Apparently, during revolutions, resorts slash their prices! This week,  we went to El Gouna,  an amazing resort on the Red Sea5 hours Southeast of Cairo, by a car that beeps at you if you drive over 120km per hour.  If your car doesn’t do that, it is rumored you can make it in four hours.

Sign prohibiting Burq'inis for health reasons.

Movenpick El Gouna is part of a small resort and golf course that was built in 1998 and 1999 and aims at making the experience for most a true five star experience.   The hotel offers everything you could want in a resort – kids entertainment, multiple pools, nighttime floor shows and access to kite diving, scuba diving, deep sea diving – well you get the picture.  Plus – the opportunity to eat Movenpick ice cream at any time of the day, starting at 8 am.

It’s packed full with European tourists – I’ve mainly heard accents from the UK, Eastern Europe, Germany and France.  Many of these people come ritually, and were not going to let the current political climate in Egypt stop them this year.  So far in the time we’ve been here, I’ve been asked if I was English, Swedish, Belgium and Dutch (all flattering, apparently the worst thing to be asked is if you are German. ) Since so few Americans make it here, people are always a little surprised by my “No, America” response.

The pool-side crowd is an interesting mix of very in-shape people wearing all sorts of bathing suits to the overly tanned (and chain smoking seems to go hand and hand with this, but I don’t want to stereotype), large and larger people wearing too little (yes, the Banana Hammock is alive and well, and living on the Red Sea – it’s a shame the spa there didn’t do any waxing. . . )  I know that as an enlightened woman, I should be happy to see a large woman in an itsy bitsy bikini because she’s that comfortable with her body, and part of me does think – You Go Girl.  But another apparently twelve year old part of me can’t help but stare in fascination at all of that orange skin hanging out over tiny pieces of lycra.

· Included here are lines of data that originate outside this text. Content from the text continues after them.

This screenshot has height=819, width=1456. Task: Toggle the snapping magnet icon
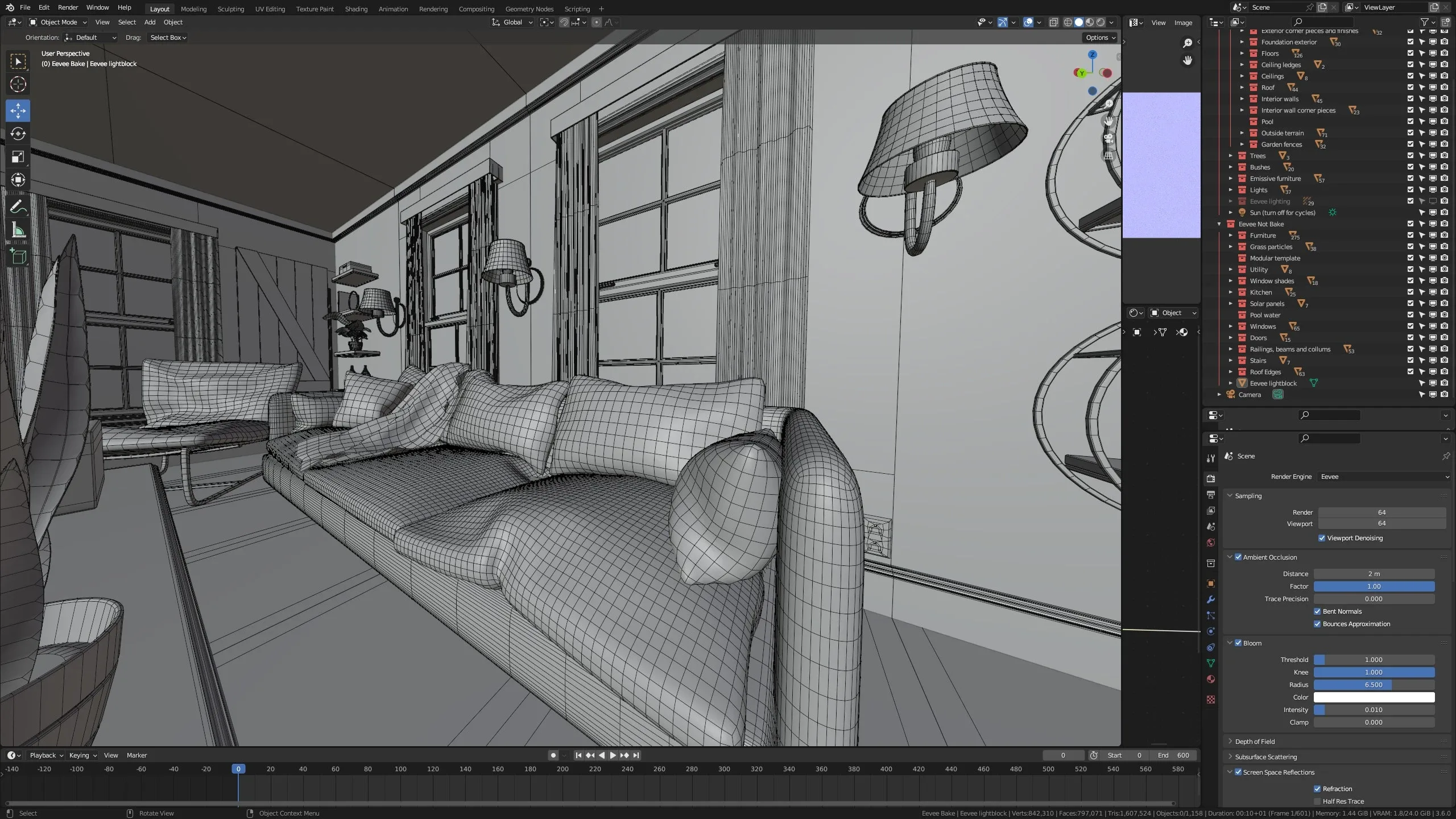click(x=564, y=22)
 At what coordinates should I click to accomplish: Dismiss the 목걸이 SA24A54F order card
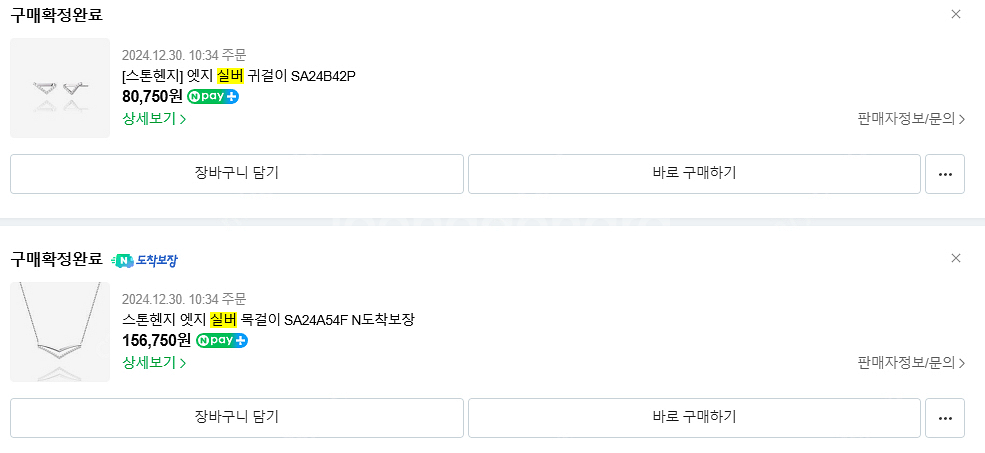tap(955, 258)
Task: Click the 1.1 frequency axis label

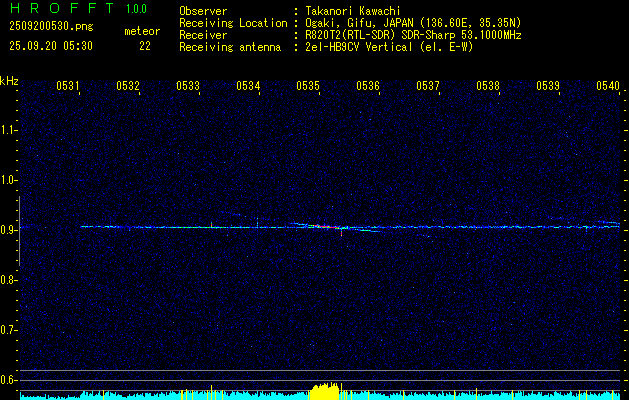Action: (x=9, y=130)
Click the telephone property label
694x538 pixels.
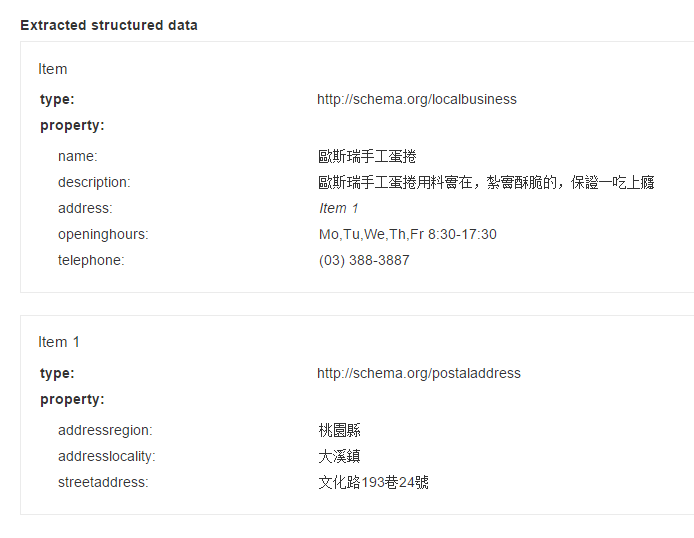[x=91, y=260]
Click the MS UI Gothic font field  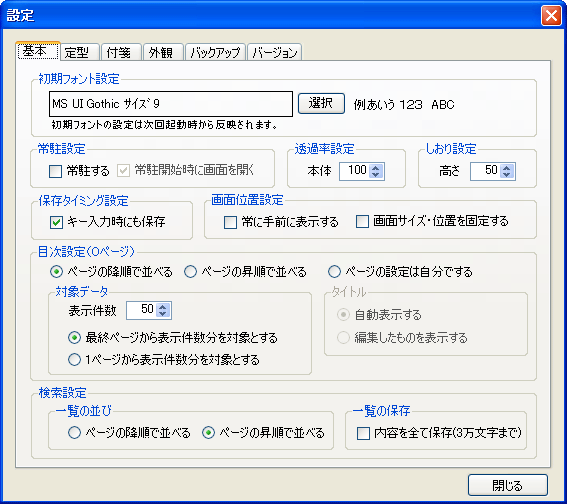171,104
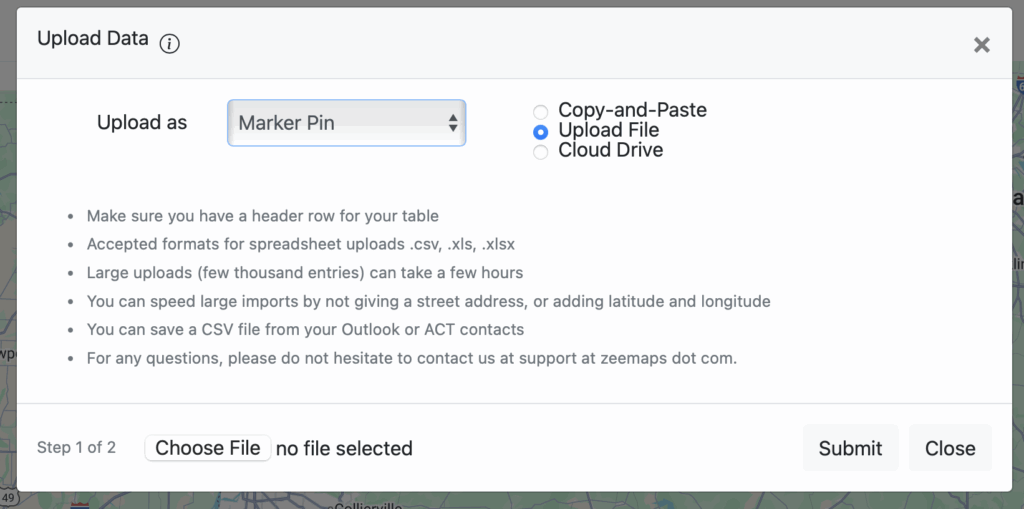Click the Upload File label text
Viewport: 1024px width, 509px height.
(608, 130)
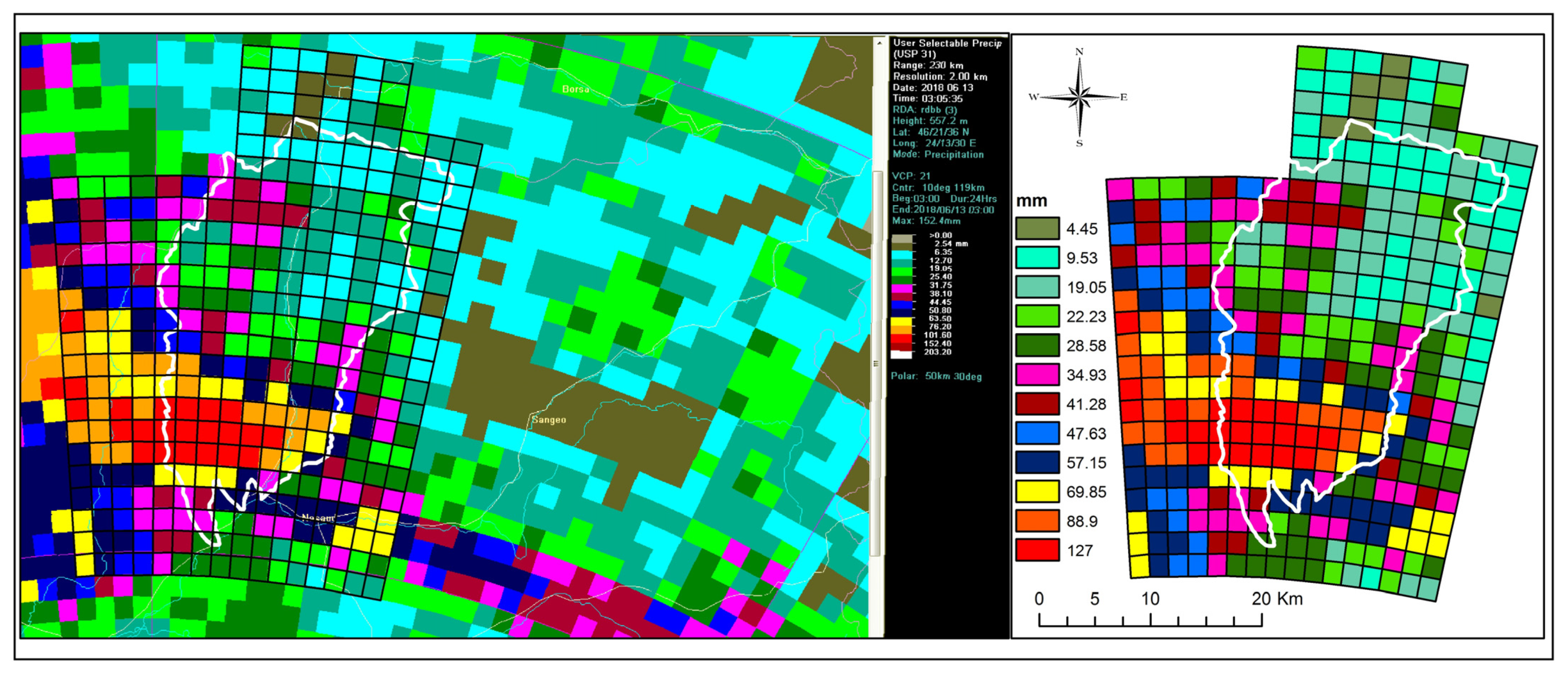Click the 'Resolution: 2.00 km' info line

[940, 77]
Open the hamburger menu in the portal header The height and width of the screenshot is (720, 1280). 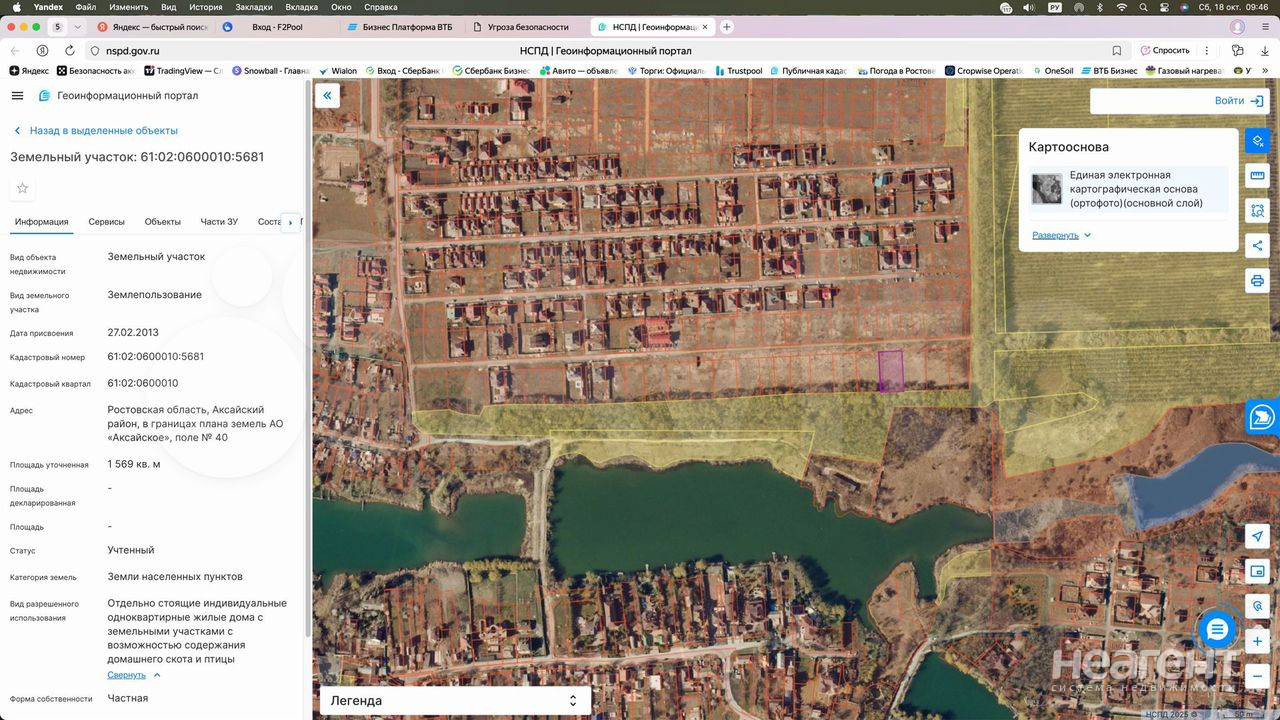tap(17, 96)
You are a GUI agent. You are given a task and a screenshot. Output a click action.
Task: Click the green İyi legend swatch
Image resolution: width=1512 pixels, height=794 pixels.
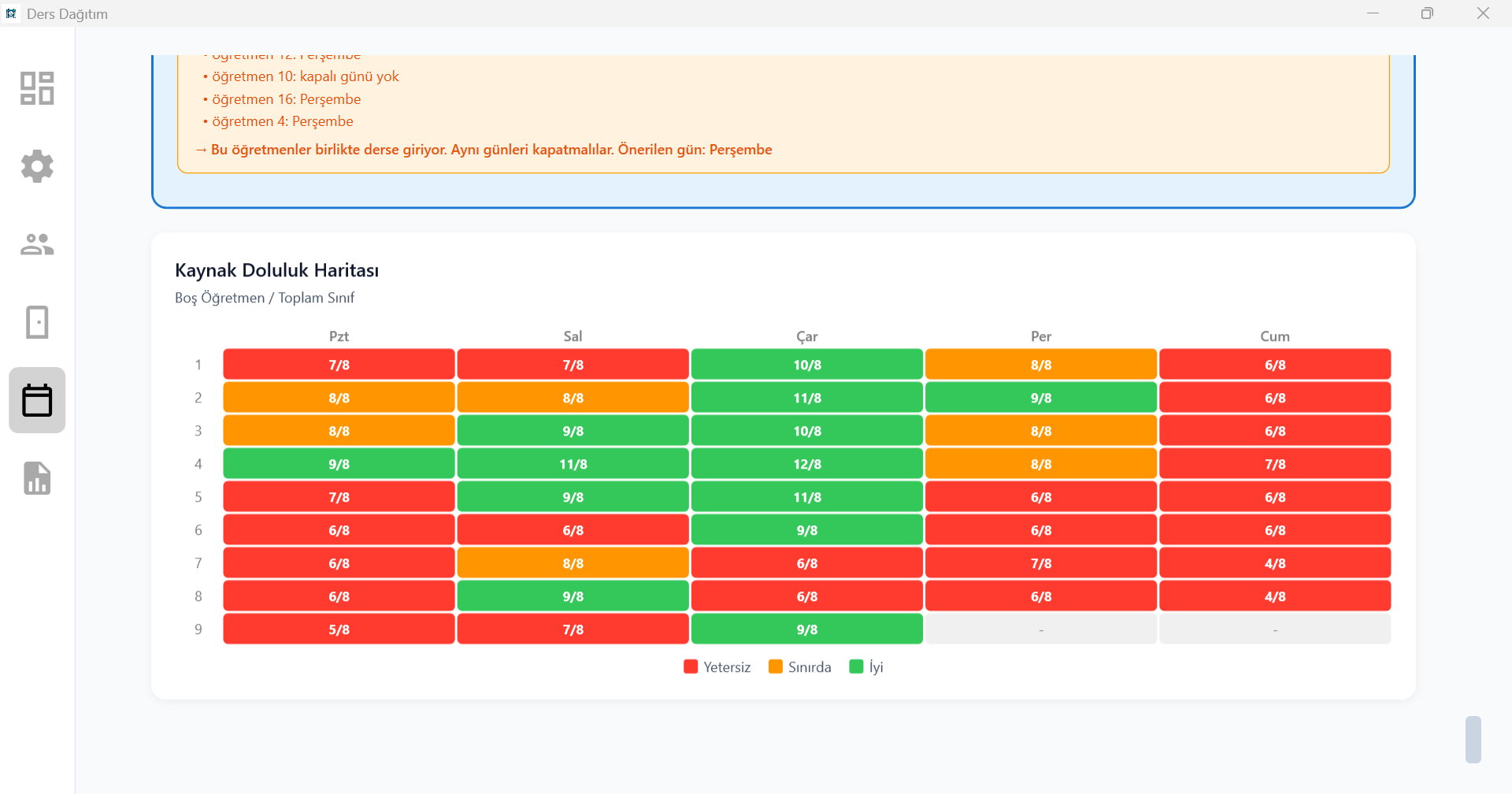(x=857, y=667)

At one point, poolside, I saw a woman swathed from head to toe in loose fabric –tropical colored flowers all over a black background – settling her family in to a series of loungers under an umbrella.  Immediately next to her, my right as I watched, a Western woman turned her back on the crowd, stripped down and changed out of her bathing suit to other clothes.  She then proceeded to have her children do the same thing.  Both sides of the modesty scale, right for my viewing pleasure – I ended up with mental whiplash.

The Movenpick, and other Western-owned resorts across Egypt, have banned the true burq’ini.  I’m not sure what health risk they really pose, as the sign banning them claims.  I am torn, though, about the fact that women who choose hijab or niqab, either by choice or cultural expectation, cannot go comfortably to high end resorts in their own country.

In Egypt, the high clerics are anti-burqas  – but they face their own doubt issues, as they do not rise based on their theological qualifications but are appointed by the government. It is still weird to see such an imposition of a foreign culture at one of the prettiest settings in the country.